Mit dem Ende des „Dampfmaschinenmuseums“ einher ging auch das Schicksal des Fördervereins. „Wir mussten der bitteren Realität ins Auge schauen“, sagte Vorsitzender Klaus Hartmann während der Jahresmitgliederversammlung im März 2015. Und: „Bis zum 30. Juni müssen alle Exponate aus dem bisherigen Dampfmaschinenmuseum ausgeräumt ein.“ Insgesamt mehr als 200 Exponate waren einst ausgestellt worden.

Die Hälfte der Exponate war im März 2015 bereits weg. Die 20 Meter hohe Dampframme – einst Wahrzeichen des Geländes – wurde verschrottet.
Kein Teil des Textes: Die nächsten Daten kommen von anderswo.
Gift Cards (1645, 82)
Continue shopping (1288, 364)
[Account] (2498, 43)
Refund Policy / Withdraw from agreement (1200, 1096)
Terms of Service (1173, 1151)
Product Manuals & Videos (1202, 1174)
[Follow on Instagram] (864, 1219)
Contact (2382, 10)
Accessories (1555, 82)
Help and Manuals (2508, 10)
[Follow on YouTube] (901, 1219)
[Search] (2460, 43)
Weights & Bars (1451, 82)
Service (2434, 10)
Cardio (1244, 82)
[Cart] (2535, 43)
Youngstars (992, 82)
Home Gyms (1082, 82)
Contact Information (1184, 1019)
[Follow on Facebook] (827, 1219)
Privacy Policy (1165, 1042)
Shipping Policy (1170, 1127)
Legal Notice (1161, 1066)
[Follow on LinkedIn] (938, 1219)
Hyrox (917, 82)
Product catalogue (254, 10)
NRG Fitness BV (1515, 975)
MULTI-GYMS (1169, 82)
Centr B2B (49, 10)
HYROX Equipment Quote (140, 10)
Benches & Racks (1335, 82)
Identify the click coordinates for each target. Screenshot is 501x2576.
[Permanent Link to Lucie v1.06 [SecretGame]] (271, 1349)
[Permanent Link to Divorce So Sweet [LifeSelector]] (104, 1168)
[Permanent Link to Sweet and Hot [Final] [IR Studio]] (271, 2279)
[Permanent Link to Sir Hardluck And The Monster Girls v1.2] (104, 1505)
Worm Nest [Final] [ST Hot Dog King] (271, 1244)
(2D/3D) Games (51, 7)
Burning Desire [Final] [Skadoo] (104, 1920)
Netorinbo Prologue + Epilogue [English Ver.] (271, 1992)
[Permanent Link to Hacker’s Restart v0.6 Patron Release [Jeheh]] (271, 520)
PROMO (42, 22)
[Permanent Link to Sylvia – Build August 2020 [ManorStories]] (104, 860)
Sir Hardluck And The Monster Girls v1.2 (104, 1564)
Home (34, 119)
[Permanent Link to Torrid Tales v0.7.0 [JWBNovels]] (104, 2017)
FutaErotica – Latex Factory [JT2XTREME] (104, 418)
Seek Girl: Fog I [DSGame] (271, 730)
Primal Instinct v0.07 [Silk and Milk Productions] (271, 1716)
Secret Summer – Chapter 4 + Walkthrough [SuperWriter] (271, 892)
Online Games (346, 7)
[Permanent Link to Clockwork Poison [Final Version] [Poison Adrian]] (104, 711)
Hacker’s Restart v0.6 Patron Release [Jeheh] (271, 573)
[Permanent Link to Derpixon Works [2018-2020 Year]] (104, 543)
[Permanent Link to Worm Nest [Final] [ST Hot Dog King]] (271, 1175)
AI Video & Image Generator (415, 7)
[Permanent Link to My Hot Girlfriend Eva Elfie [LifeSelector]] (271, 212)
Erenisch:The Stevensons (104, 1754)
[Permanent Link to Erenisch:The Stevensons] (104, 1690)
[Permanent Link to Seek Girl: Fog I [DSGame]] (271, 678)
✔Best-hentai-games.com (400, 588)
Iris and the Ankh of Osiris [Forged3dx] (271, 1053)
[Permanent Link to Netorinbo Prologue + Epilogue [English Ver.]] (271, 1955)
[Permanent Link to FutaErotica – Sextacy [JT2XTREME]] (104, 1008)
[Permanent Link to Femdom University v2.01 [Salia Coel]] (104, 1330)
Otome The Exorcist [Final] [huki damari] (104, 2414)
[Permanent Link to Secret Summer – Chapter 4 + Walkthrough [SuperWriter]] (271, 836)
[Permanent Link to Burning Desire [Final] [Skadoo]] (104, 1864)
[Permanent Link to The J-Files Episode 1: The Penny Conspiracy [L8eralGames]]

Dieses Schicksal ereilte auch das Kernstück, die Heißdampflokomobile von 1934. Die andere Hälfte der früheren Ausstellung lagerte noch in einem Bereich, der vom neuen Besitzer nicht genutzt wurde.

Die Auflösung des Fördervereins wurde im Juli 2016 vollzogen. Bei der Firma Thonet in Frankenberg war zumindest die Möglichkeit gefunden worden, einen Teil der Exponate zwischenzulagern. Bei Thonet eingelagerte Maschinen wurden dann entweder in ein Museum nach Hanau-Großauheim oder in andere Museen gebracht.

Auch wenn das „Dampfmaschinen- und Industriemuseum Frankenberg“ inzwischen Geschichte ist: Im „Unternehmenspark Nord“ haben zahlreiche Firmen und Unternehmensgründer ein Zuhause gefunden.